Penuntun Praktikum Mikrobiologi Klinik ini disusun sebagai penuntun bagi mahasiswa yang
mengambil mata kuliah praktikum Mikrobiologi Klinik di Program Studi Farmasi STIKES
Harapan Ibu Jambi. Tujuan utamanya adalah membantu para mahasiswa farmasi dalam
mempelajari teknik dan prosedur dasar laboratorium mikrobiologi hingga prosedur klinik. Materi
praktikum Mikrobiologi Klinik meliputi pengenalan mikroskop, tekni pewarnaan, penyiapan alat
dan media, pengenalan berbagai sifat biokimia bakteri serta cara identifikasi bakteri. Materi
tersebut disusun dari berbagai buku Mikrobiologi Dasar, baik teori maupun penuntun praktikum.

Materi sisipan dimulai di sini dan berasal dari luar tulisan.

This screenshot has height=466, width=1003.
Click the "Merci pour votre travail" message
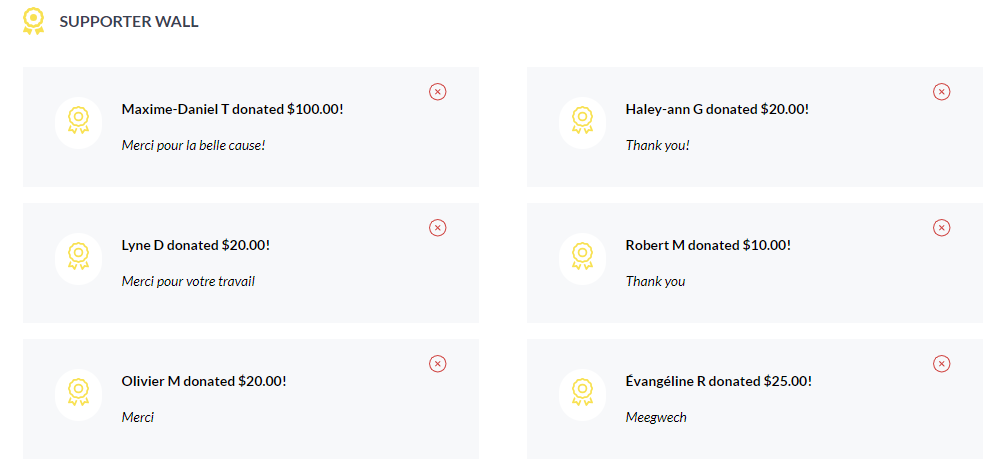188,281
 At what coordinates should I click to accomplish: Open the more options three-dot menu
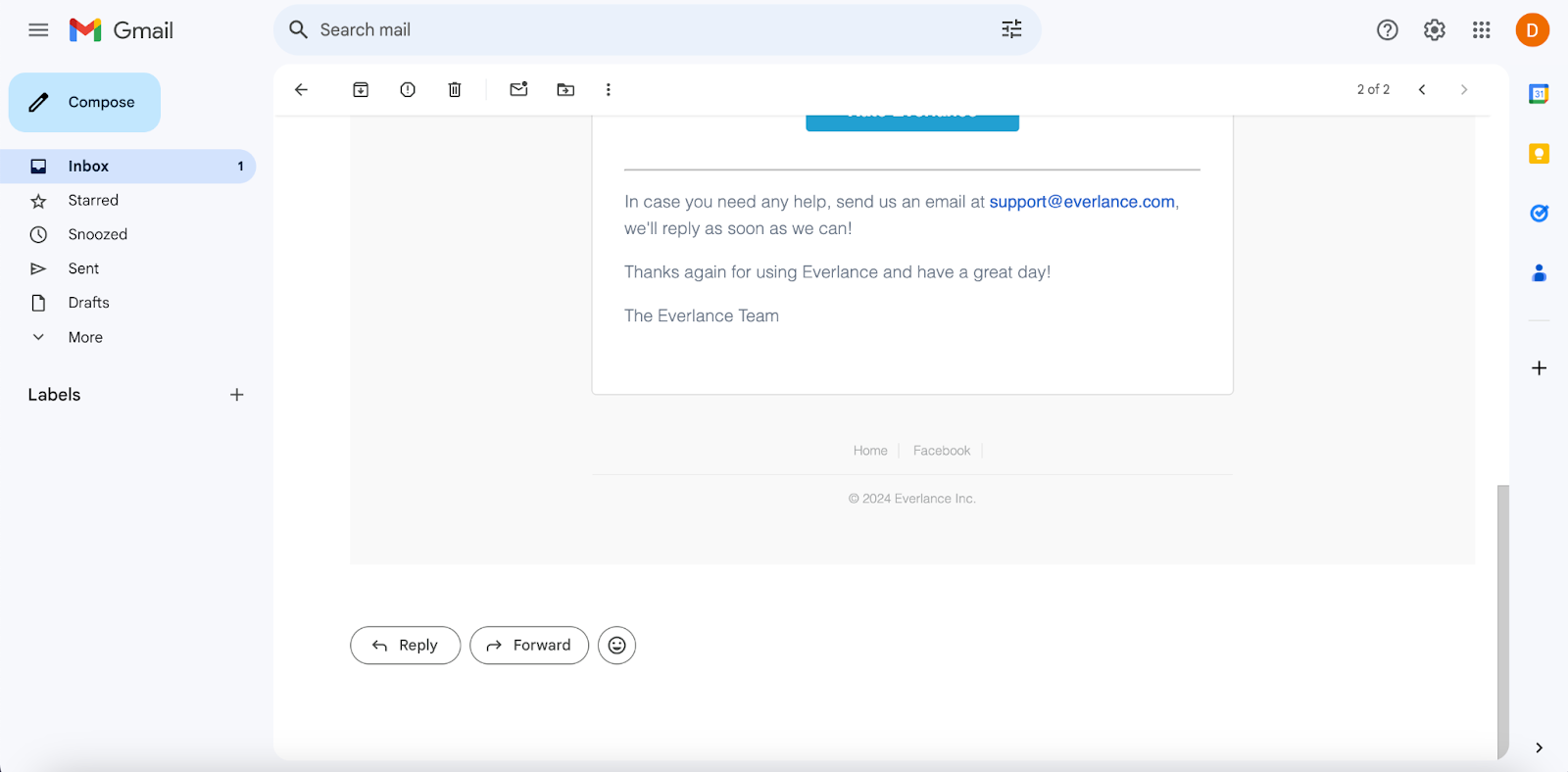tap(609, 90)
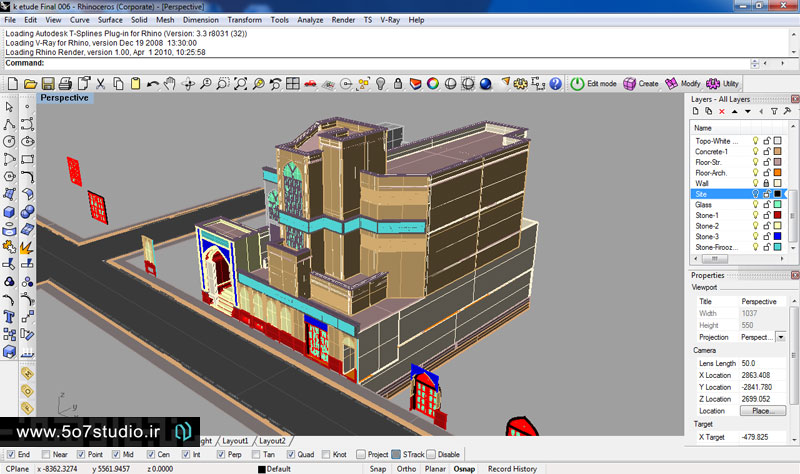
Task: Click the Open file folder icon
Action: click(30, 84)
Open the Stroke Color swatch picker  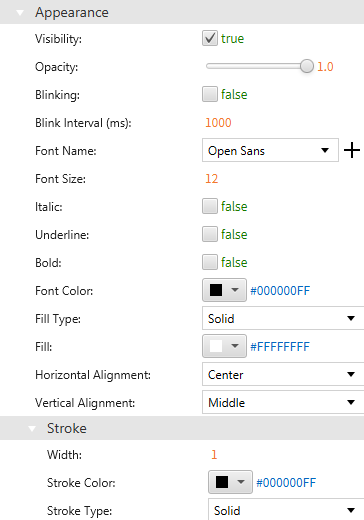[x=230, y=482]
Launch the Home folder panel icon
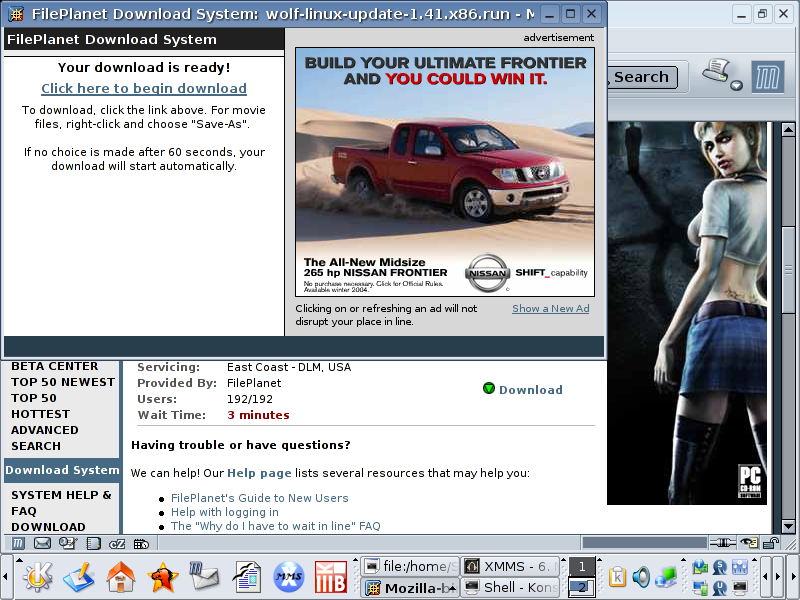The height and width of the screenshot is (600, 800). (121, 577)
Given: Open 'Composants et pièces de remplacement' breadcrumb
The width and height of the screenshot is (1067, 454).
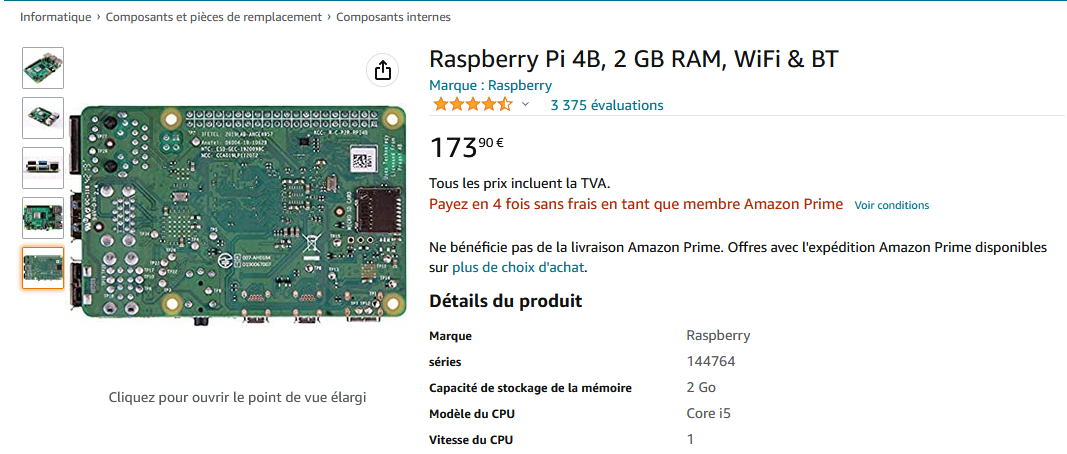Looking at the screenshot, I should pos(214,17).
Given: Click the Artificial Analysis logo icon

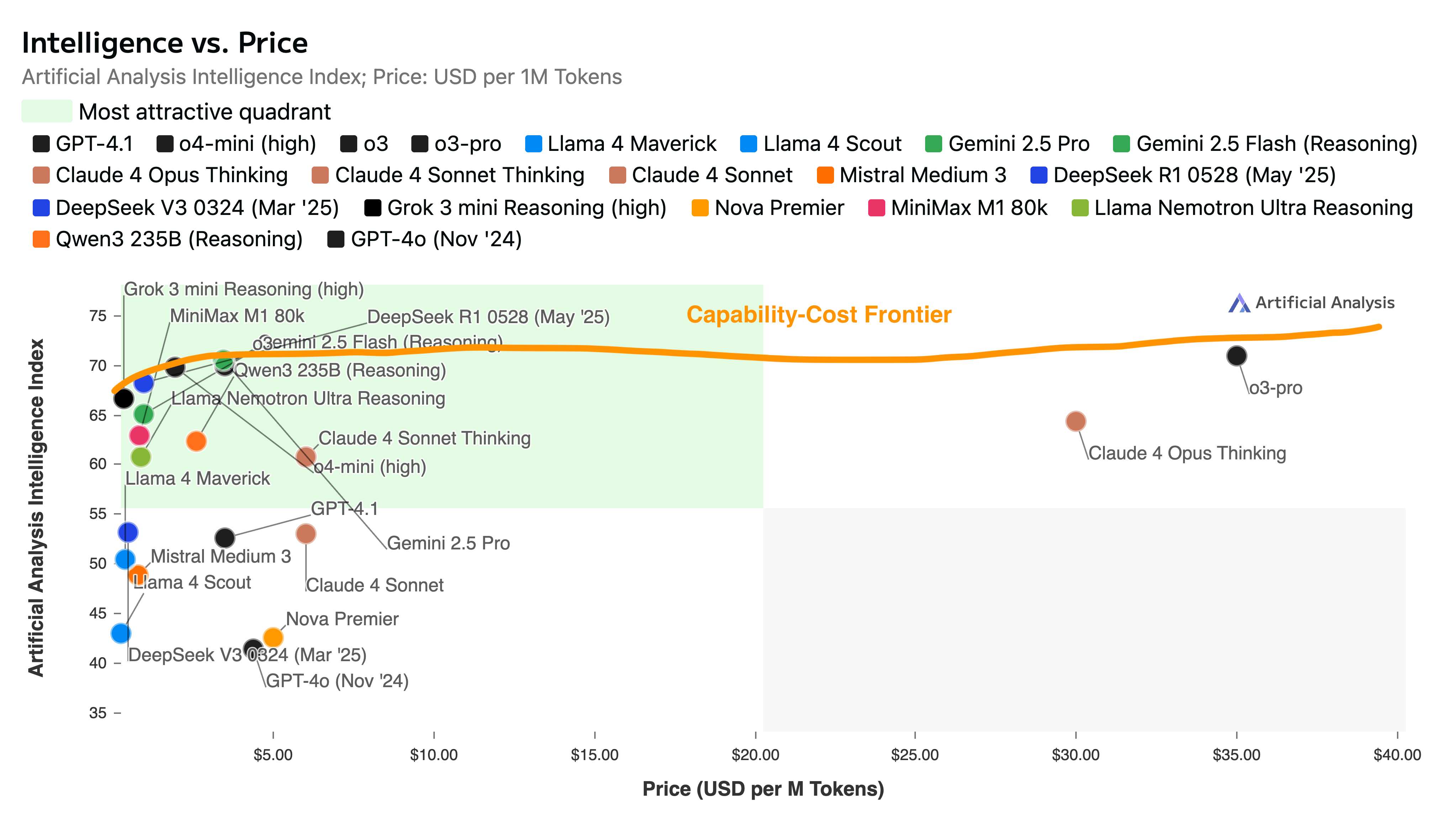Looking at the screenshot, I should click(1239, 303).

Selain itu materi praktikum juga termasuk kedalamnya Studi Lapangan penyakit yang
disebabkan oleh parasit meliputi kunjungan ke Puskesmas terdekat. Materi-materi tersebut
disusun dari berbagai buku-buku Mikrobiologi, baik text book maupun penuntun praktikum.
Penyusun menyadari bahwa buku ini masih jauh dari sempurna, namun demikian diharapkan
tetap dapat membantu mahasiswa atau siapa saja yang berminat pada bidang mikrobiologi. Akhir
kata, saran maupun koreksi untuk perbaikan buku kami sangat harapkan.
Tim penyusun
DAFTAR ISI
HALAMAN JUDUL i
KATA PENGANTAR ii
DAFTAR TABEL ix
DAFTAR GAMBAR x
DAFTAR LAMPIRAN xi
Bab I Pendahuluan 1
II.3 Hipertensi 7
II.4Terapi Hipertensi 8
II.5 Kepatuhan 12
IV.3 Pengaruh Pemberian Intervensi Penulisan dan Pemberian Informasi Obat terhadap
skor MMAS-8, Kadar GDP, Kadar GDPP, dan Tekanan Darah 28
IV.4 Pengaruh Frekuensi Pemberian dan Penulisan Informasi Obat Kelompok Intervensi
35
DAFTAR PUSTAKA 38
LAMPIRAN 4
TATA TERTB PRAKTIKUM MIKROBIOLOGI KLINIS
1. Praktikan (mahasiswa peserta praktikum) wajib hadir 5 menit sebelum acara praktikum
berlangsung. Dan telah menggunakan jas lab bersih ketika masuk ke laboratorium.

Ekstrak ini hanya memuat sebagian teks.